In a 31-26 vote, the House Financial Services Committee voted to repeal Title II of the Dodd-Frank Wall Street Reform and Consumer Protection Act, which grants regulators the authority to wind-down faltering firms in the interest of protecting the broader economy. The measure was included as part of bill designed to cut the deficit by $35 billion.
Republicans, including Financial Services Committee Chairman Spencer Bachus (R-AL), have long considered Title II a provision that institutionalizes bailouts. In addition to rolling back several other portions of the Dodd-Frank Act, the bill approved by the committee would repeal the Federal Deposit Insurance Corporation’s (FDIC’s) authority to lend to a failing firm, purchase the assets of a failing firm and guarantee the obligations of a failing firm. It would also eliminate the FDIC’s authority to borrow up to a percentage of the book value of a failed firm’s total consolidated assets in the days following its appointment as receiver.
As far as the repeal of Title II’s effect on the federal budget, Bachus cited a Congressional Budget Office (CBO) report which pegged the proposal’s savings at $22 billion over 10 years. Democrats countered, however, that as designed, Title II would eventually recoup any money borrowed from the taxpayer, typically by assessing fees on larger financial institutions.
In a letter prior to the committee’s vote, Treasury Secretary Tim Geithner urged Chairman Bachus to rethink his attempts to reduce the nation’s deficit by essentially gutting the Dodd-Frank Act, arguing that any budget savings would be erased by the costs of future crises. “Title II…prohibits the government from bailing out failing financial institutions, provides authority to break up or unwind those institutions and ensures that major financial institutions, rather than the taxpayer, bear the costs of future financial crises,” said Geithner. “By eliminating this authority, this provision would critically undermine the government’s ability to limit the damage to the economy in the event on future financial crises.”

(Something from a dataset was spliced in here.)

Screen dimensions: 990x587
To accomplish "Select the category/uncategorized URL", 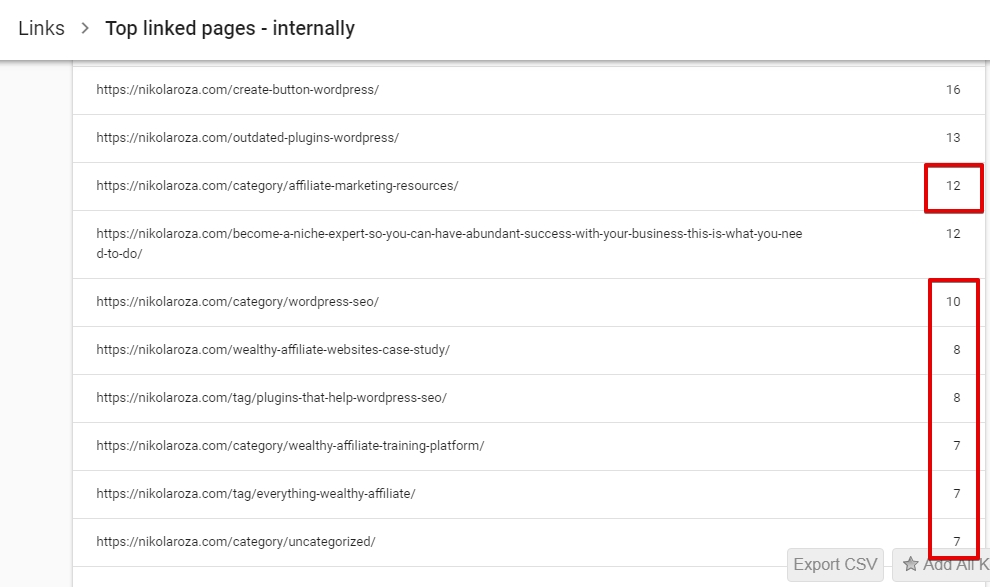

“This provision was carefully designed to have no cost to the taxpayer over the long run,” he added. “Eliminating this provision would increase the risk that future financial crises would increase future deficits.”
Despite the committee’s approval of the bill, it has little chance of passing the Democratically-controlled Senate. Nonetheless, it could serve as a blueprint for future Republican attempts to undo the Dodd-Frank Act should the party retake the Senate or the White House, or both, in November.